Goal of the exercise
Pick out each line in the records below that contains the word "Click" and copy those lines unchanged.

Data section
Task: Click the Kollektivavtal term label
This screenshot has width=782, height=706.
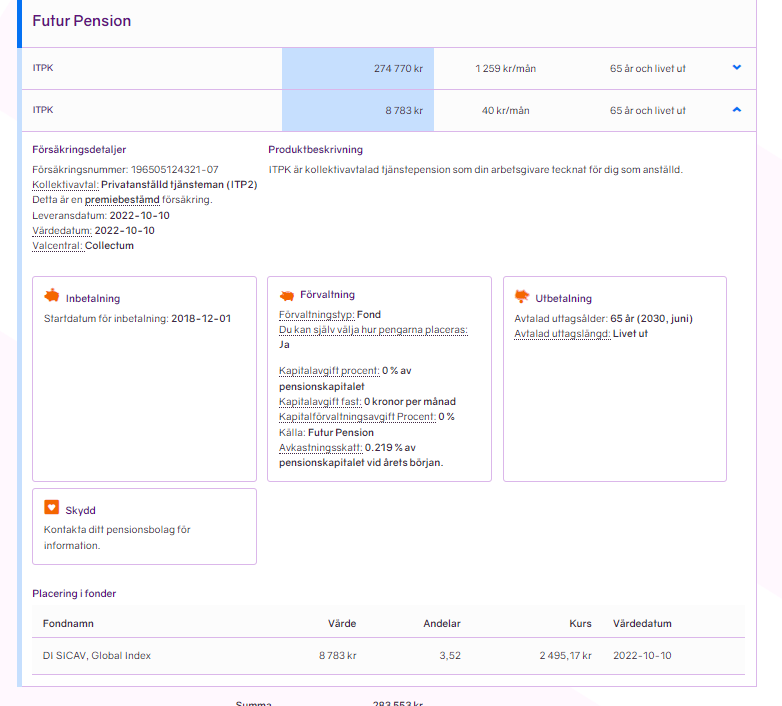Action: [65, 185]
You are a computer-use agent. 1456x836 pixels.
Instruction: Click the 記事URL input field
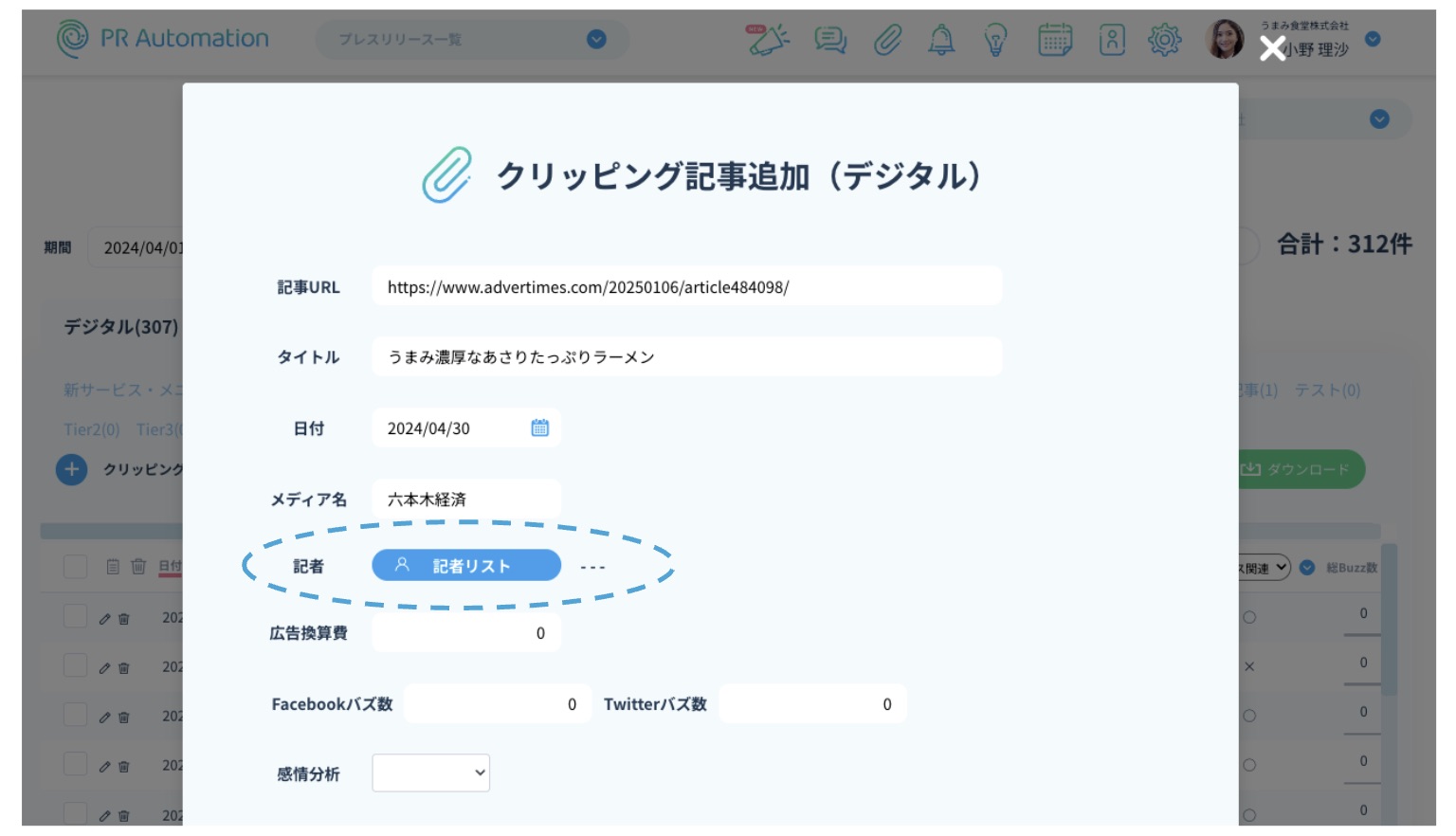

Problem solution
Task: Click the Kollektivavtal term label
Instruction: Click the 記事URL input field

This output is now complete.